Improved Long-Term QOL Observed for Pediatric Cancer Survivors as Treatments Evolve

Regardless of these improvements though, researchers noted that cancer survivors remain at risk for shorter lifespans, particularly when radiotherapy was utilized as a part of their childhood cancer treatment.

As treatment approaches continue to evolve, researchers project improved life expectancy after treatment for pediatric cancer, particularly among those who received chemotherapy alone for their childhood cancer diagnosis, according to a study published in JAMA Oncology.1

However, regardless of the improvements, the researchers also indicated that cancer survivors remain at risk for shorter lifespans, especially when radiotherapy was included as part of their childhood cancer treatment. 

“Our findings highlight the need for continued monitoring of survivors’ health to manage late mortality risks and underscore the need for new therapeutic approaches to minimize early mortality risks, especially for cancer diagnoses for which radiotherapy remains a key component of therapy,” the authors wrote. 

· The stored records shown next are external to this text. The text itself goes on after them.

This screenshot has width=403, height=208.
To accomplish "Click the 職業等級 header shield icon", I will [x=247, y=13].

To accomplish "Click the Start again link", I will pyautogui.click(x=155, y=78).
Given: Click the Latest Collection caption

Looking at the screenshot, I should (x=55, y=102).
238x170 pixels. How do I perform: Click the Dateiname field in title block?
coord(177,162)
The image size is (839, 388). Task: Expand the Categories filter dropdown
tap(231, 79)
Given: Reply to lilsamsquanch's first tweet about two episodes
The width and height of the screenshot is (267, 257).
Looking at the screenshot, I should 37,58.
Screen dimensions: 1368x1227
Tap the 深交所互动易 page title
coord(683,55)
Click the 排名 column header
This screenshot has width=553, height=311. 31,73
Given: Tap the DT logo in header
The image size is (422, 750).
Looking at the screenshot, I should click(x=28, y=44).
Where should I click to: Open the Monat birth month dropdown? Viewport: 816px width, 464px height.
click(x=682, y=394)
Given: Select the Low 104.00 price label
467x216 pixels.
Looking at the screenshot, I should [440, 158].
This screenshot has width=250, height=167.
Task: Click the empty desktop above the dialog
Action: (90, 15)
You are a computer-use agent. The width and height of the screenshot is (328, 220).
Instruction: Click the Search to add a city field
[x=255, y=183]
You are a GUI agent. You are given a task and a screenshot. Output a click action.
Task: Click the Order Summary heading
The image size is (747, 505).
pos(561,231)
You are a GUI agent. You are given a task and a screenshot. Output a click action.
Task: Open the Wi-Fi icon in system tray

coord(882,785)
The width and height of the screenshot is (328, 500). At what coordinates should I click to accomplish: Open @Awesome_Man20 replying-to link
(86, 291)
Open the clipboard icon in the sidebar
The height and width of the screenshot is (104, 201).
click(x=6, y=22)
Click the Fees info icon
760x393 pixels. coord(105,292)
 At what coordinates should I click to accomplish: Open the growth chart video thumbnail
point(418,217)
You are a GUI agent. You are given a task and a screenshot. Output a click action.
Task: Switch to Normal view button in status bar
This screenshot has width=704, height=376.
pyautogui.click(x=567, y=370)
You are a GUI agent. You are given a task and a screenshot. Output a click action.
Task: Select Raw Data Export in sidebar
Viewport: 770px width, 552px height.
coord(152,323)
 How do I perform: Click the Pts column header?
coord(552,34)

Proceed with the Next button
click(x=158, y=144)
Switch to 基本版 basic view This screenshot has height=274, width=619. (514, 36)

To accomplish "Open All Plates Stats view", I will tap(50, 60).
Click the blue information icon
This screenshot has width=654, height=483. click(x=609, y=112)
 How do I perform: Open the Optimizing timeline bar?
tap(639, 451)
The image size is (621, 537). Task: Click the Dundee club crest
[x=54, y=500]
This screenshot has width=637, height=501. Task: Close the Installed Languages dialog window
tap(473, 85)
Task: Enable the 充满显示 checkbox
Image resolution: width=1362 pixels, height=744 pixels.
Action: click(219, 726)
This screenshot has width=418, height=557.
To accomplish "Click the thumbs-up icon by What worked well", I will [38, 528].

A hypothetical cohort of 5-year survivors of childhood cancer representative of the Childhood Cancer Survivor Study was developed to include late recurrence, treatment-related late effects (health-related [subsequent cancers, cardiac events, pulmonary conditions, etc.] and external causes), and US background mortality rates. Conditional life expectancy was 48.5 years (95% uncertainty interval [UI], 47.6-49.6 years) for survivors diagnosed in 1970-1979, 53.7 years (95% UI, 52.6-54.7 years) for those diagnosed in 1980-1989, and 57.1 years (95% UI, 55.9-58.1 years) for those diagnosed in 1990-1999. 

When compared with individuals who had no history of cancer, the results represented a gap in life expectancy of 25% (95% UI, 24%-27%) OR 16.5 years (95% UI, 15.5-17.5 years) for those diagnosed in 1970-1979; 19% (95% UI, 17%-20%) or 12.3 years (95% UI, 11.3-13.4 years) for those diagnosed in 1980-1989; and 14% (95% UI, 13%-16%) or 9.2 years (95% UI, 8.3-10.4 years) for those diagnosed in 1990-1999. Over the 3 decades, the proportion of survivors treated with chemotherapy alone increased (from 18% in 1970-1979 to 54% in 1990-1999), and the life expectancy gap in this chemotherapy-alone group decreased from 11.0 years (95% UI, 9.0-13.1 years) to 6.0 years (95% UI, 4.5-7.6 years). 

During the same time frame, only modest improvements in the gap in life expectancy were projected for those treated with radiotherapy (21.0 years [95% UI, 18.5-23.2] to 17.6 years [95% UI, 14.2-21.2 years]) or with radiotherapy and chemotherapy (17.9 years [95% UI, 16.7-19.2 years] to 14.8 years [95% UI, 13.1-16.7 years]). For survivors with acute lymphoblastic leukemia, the largest group by diagnosis, the gap in life expectancy decreased from 14.7 years (95% UI, 12.8-16.5 years) in 1970-1979 to 8 years (95% UI, 6.2-9.7 years). 

In an editorial written by Stephanie M. Smith, MD, MPH, of Vanguard Medical Group, Michael P. Link, MD, of Stanford Medicine, and Karen E. Effinger MD, MS, of the Emory Winship Cancer Institute, the authors indicated that the future of prevention for late-effects in this population lies in genomic advances to distinguish susceptibility to treatment-related toxic effects.2

“Identification of cancer predisposition syndromes based on family history and tumor characteristics is just the beginning,” the authors wrote in the editorial. “Although we have come a long way since the early days of pediatric oncology treatment, our work is far from complete.”

The study authors noted multiple areas where more research is necessary, including the need to incorporate quality-of-life aspects to better portray long-term health for children and adolescents who receive a diagnosis of cancer.


1. Yeh JM, Ward ZJ, Chaudhry A, et al. Life Expectancy of Adult Survivors of Childhood Cancer Over 3 Decades. JAMA Oncology. doi:10.1001/jamaoncol.2019.5582.

2. Smith SM, Link MP, Effinger KE. Minding the Gap for Survivors of Childhood Cancer. JAMA Oncology. doi:10.1001/jamaoncol.2019.5556.